BRIEF DESCRIPTION OF THE DRAWINGS
[0007] To further clarify the above and other advantages and
features of embodiments of the present invention, a more particular
description of embodiments of the present invention will be
rendered by reference to the appended drawings. It is appreciated
that these drawings depict only typical embodiments of the
invention and are therefore not to be considered limiting of its
scope. The invention will be described and explained with
additional specificity and detail through the use of the
accompanying drawings in which:
[0008] FIG. 1 illustrates a computer architecture in which
embodiments of the present invention may operate including
conditionally executing regular expressions and simplifying regular
expressions by canonicalizing regular expression terms.

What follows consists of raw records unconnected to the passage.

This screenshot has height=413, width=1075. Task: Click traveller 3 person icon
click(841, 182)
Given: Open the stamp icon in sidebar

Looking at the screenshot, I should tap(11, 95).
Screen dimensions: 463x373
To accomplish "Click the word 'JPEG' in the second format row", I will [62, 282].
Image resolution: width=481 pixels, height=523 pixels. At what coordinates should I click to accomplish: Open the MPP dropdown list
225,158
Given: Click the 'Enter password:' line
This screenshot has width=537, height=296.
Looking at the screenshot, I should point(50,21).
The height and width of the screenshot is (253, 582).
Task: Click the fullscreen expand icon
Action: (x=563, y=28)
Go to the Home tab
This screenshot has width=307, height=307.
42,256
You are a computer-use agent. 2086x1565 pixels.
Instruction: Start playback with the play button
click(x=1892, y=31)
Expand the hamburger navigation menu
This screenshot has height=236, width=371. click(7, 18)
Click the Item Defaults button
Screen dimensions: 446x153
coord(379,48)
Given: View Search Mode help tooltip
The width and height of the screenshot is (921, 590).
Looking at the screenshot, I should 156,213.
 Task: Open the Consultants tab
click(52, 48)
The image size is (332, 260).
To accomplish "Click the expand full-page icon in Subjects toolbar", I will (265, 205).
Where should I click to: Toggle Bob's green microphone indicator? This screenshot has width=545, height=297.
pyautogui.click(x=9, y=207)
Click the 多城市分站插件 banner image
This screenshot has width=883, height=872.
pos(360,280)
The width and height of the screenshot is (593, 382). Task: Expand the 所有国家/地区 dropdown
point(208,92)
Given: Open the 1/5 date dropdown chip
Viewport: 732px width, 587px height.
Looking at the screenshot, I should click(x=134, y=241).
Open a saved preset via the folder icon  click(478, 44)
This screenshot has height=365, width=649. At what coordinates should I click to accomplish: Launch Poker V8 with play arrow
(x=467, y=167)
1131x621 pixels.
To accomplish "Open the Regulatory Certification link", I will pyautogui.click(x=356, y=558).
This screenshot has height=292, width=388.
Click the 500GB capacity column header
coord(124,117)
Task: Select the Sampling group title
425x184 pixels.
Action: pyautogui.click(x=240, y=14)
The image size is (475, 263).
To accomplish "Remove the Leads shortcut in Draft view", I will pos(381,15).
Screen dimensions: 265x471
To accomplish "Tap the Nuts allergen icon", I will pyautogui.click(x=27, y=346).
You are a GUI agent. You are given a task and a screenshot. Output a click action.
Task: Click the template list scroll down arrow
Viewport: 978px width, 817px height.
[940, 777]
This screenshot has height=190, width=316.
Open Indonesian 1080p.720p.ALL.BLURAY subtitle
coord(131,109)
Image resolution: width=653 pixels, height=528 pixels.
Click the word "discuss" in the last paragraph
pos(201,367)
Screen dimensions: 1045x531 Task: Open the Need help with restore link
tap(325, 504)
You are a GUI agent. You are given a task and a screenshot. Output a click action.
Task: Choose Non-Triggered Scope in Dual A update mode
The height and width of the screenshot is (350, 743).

[0009] FIG. 2 illustrates a flowchart of an example method for
conditionally executing regular expressions.
[0010] FIG. 3 illustrates a flowchart of an example method for
simplifying regular expressions by canonicalizing regular
expression terms.
[0011] FIG. 4 illustrates a computer architecture in which text is
canonicalized and implemented in regular expressions.
DETAILED DESCRIPTION
[0012] Embodiments described herein are directed to conditionally
executing regular expressions and to simplifying regular
expressions by canonicalizing regular expression terms. In one
embodiment, a computer system accesses identified regular
expression key terms that are to appear in a selected portion of
text. The regular expression key terms are identified from terms in
a selected regular expression. The computer system determines
whether the identified regular expression key terms appear in the
selected portion of text. The computer system also, upon
determining that none of the identified regular expression key
terms appears in the selected portion of text, prevents execution
of the regular expression. Upon determining that at least one of
the identified regular expression key terms appears in the selected
portion of text, the computer system executes the regular
expression.
[0013] In another embodiment, a computer system accesses regular
expression terms in a regular expression. The regular expression is
configured for finding desired characters sets in a document. The
computer system determines that some of the regular expression
terms are to be canonicalized. Based on the determination, the
computer system canonicalizes the regular expression terms, so that
at least one previously uncanonicalized regular expression term is
simplified into a single, canonicalized term.
[0014] The following discussion now refers to a number of methods
and method acts that may be performed. It should be noted, that
although the method acts may be discussed in a certain order or
illustrated in a flow chart as occurring in a particular order, no
particular ordering is necessarily required unless specifically
stated, or required because an act is dependent on another act
being completed prior to the act being performed.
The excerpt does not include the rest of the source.